Wierd theory of Mitchell Acoustics No 1. – I believe that if you give someone the job of mixing what they perceive to be the same mix and in turn get them to re-mix this whilst watching a huge coloured screen full of firstly yellow, then re-mix whilst watching blue, then red ….. I have an idea that if you play back each of those tracks in a neutral white room later, the mixes will all sound different!

8] Where and when were you born?

Manchester 1956

9] What musical education did you receive?

I had a Grammar School education in Lancashire during the early 1970s where I did all the usual ‘O’ and ‘A’ levels with the intention of becoming an Architect. Apart from an ‘O’ level in music and lessons in piano, violin and classical guitar, I had no formal music training. I was driven by an obsession for music of all sorts but it wasn’t until later that I realised an application. The only respectable career advice at school was that if you had academic potential with some creative leaning, you still had to find some sort of professional purpose in life. I was accepted by London University to do a degree in Architecture but then failed an ‘A’ level – probably because I was spending too much time at home experimenting with synthesizers and tape machines instead of swatting for exams. Also at that time I was playing guitar and keyboards in various local bands.


So as a professional failure at the age of 18, I made a decision to turn away from a traditional academic vocation and try a foundation course at the local Art School in Preston, which changed my whole outlook. I discovered that the arts had been busy moving forwards into all sorts of interesting areas during the 20th century, when at school we’d been told nothing of any serious cultural value had taken place after the start of the century!

I was accepted by St Martins School of Art in London for their Fine Art degree course as a painter and I began to develop relationships with all sorts of wonderful folk there; installation artists, sculptors in multimedia and fine art filmmakers to name but a few. I soon stopped painting and found myself experimenting with soundscapes for other students work. My personal tutors were Malcolm Le Grice and William Raeburn who were two of the main figures of the avant-garde fine art film movement in London at that time. Malcolm had worked with people like Brian Eno. I was introduced to a whole new world, one being the London Filmmakers Co-Op where a diverse range of experimental work and diary films were being produced.


I soon realised that what really excited me was working as a musical collaborator with other filmmakers.

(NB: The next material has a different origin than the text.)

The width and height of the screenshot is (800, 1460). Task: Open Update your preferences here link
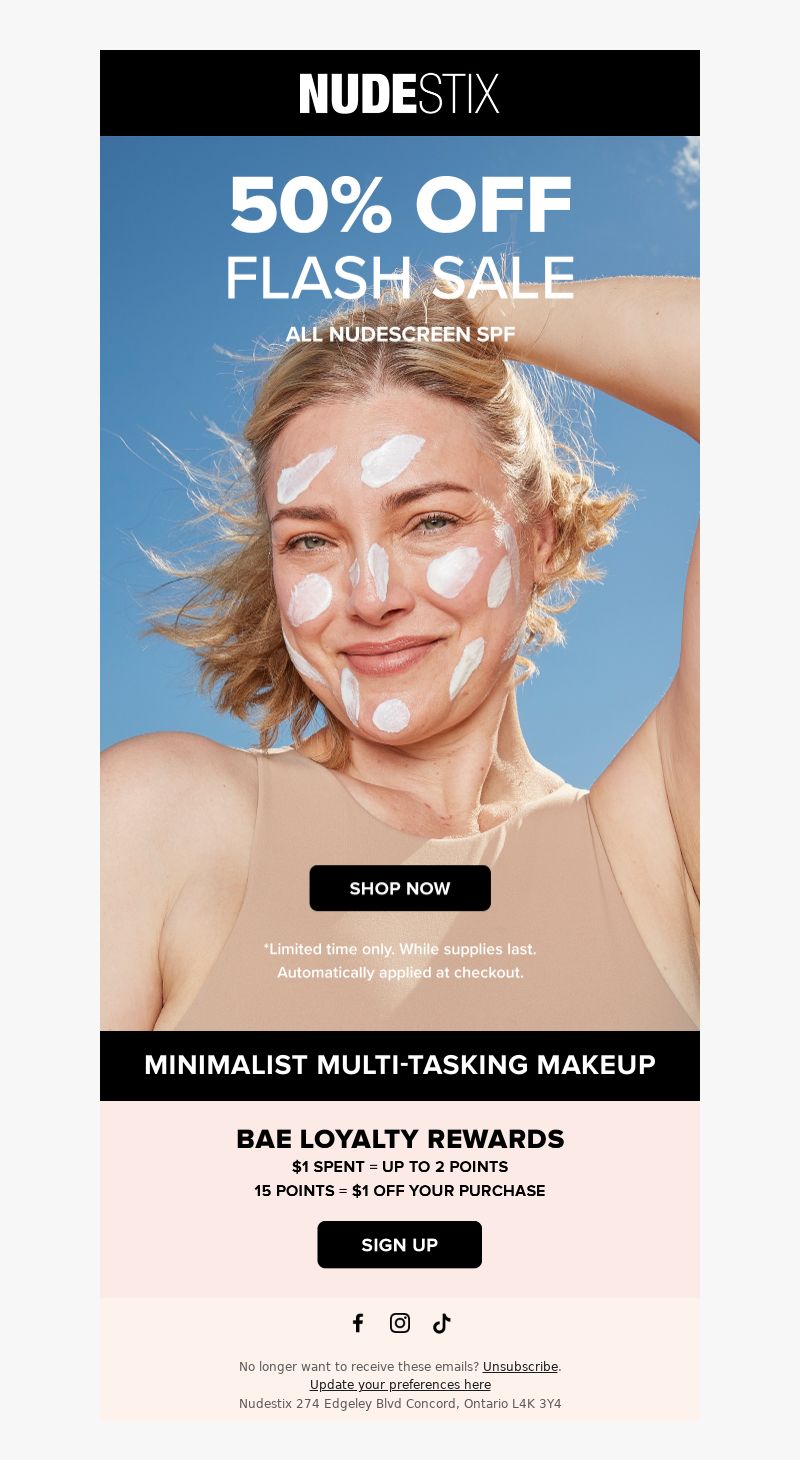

I spent much of my time whilst technically a student at St Martins actually moonlighting with students at the National Film School and Royal College Film & Television School, experimenting with music and picture. That was my “eureka” moment.

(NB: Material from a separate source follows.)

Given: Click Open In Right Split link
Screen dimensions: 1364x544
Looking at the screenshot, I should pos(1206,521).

Bill Foulk another tutor and great mentor at St Martins was making a ‘no’ budget movie with some cheap Kodak film stock he’d been given that was about to go out of date. So a bunch of us spent a summer shooting Beastly Treatment. It starred, amongst others, a great actor called Ronald Lacey (who sadly died recently but was perhaps best known for his fantastic role as the horrible Nazi bad guy in Spielberg’s Raiders Of The Lost Ark). We then spent on and off about two years in post-production where as well as doing most of the sound editing, I scored my first movie.

10] Do you orchestrate all your own music, or at times do you use orchestrators?

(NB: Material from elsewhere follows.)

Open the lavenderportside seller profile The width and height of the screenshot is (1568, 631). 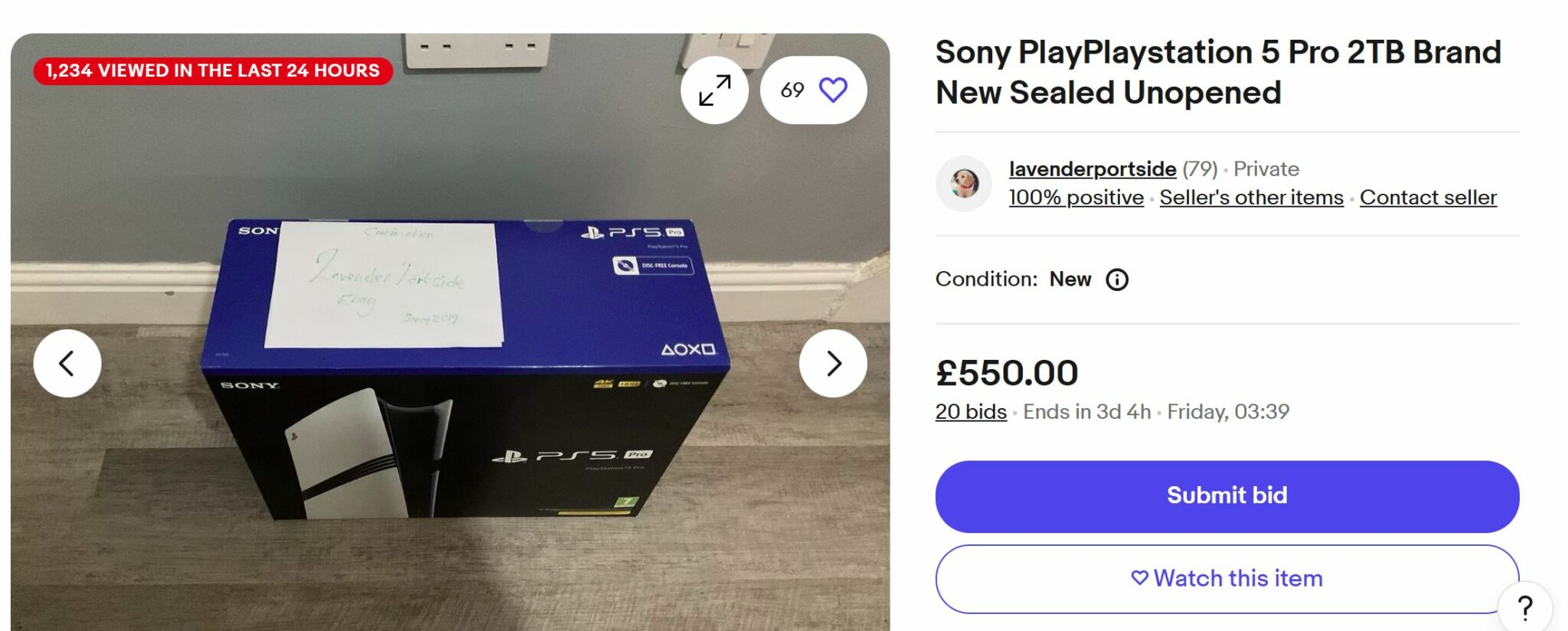click(x=1090, y=169)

I write and arrange all the parts into separate lines: 1st Violins, 2nd Violins, Violas, Cellos etc on Logic Software and Pete Whitfield, my musical associate takes my midi files and checks the score is all legible. For example a lot of the string work in this score, has weird harmonics and notes with sliding pitches etc & Pete has a genius for interpreting the hieroglyphics and making sure the musicians can actually make sense of what I’m trying to do. My score writing is appalling and Pete and I have worked together for many years, so I trust him implicitly & we’ve never employed orchestrators – although I guess if one day we’re really up against a series of stupid deadlines, there may well no choice; “never say – never”! Pete also enables the transposition of all the parts for violas, brass etc. Although the software available for composers to print out score from MIDI parts is now readily available, I would never allow a note to be output from a score program that Pete hadn’t checked through.


I live in Somerset and Pete lives in Manchester so I send him Midi files with all the tempo changes and notes laid out in Key Edit by e-mail which is fantastic. When we turned up to the session for both the orchestra & choral stuff Pete had everything prepared, printed out and ready to go.

11] What or who would you say are your biggest influences musically?

I love all sorts of styles of music Jazz, Classical, Drum and Bass, etc including Messiaen, Bach, Arvo Pärt, Keith Jarret, Vaughan Williams, King Crimson, Ravi Shankar, Brian Eno, Elgar, Shoenberg, Radiohead, Josquin de Pres, John Tavener, Stravinsky , Elgar, Bjork, The Beatles, Miles Davis, Stockhausen, Cream, Hendrix, Ronnie Size, Ennio Morricone, John Barry (to name but a few.)

12] What would you say were the differences between scoring a TV project and a motion picture?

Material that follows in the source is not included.